Dataset entries

———

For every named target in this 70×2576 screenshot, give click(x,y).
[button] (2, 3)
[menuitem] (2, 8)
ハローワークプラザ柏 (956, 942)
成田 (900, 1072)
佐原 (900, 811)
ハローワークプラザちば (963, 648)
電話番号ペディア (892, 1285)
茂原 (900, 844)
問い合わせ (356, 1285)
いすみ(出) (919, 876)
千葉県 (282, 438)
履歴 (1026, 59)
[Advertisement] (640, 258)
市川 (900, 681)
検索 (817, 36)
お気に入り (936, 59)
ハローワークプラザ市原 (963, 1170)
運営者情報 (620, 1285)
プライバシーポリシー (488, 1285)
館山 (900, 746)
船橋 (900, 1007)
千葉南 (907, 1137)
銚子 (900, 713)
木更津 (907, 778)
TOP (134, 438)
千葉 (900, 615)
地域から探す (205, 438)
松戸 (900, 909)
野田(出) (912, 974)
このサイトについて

———

Work order:
Using the entries above, quote each line verbatim from the first through the line that contains "[Advertisement] (640, 258)".

Answer to the problem:
For every named target in this 70×2576 screenshot, give click(x,y).
[button] (2, 3)
[menuitem] (2, 8)
ハローワークプラザ柏 (956, 942)
成田 (900, 1072)
佐原 (900, 811)
ハローワークプラザちば (963, 648)
電話番号ペディア (892, 1285)
茂原 (900, 844)
問い合わせ (356, 1285)
いすみ(出) (919, 876)
千葉県 (282, 438)
履歴 (1026, 59)
[Advertisement] (640, 258)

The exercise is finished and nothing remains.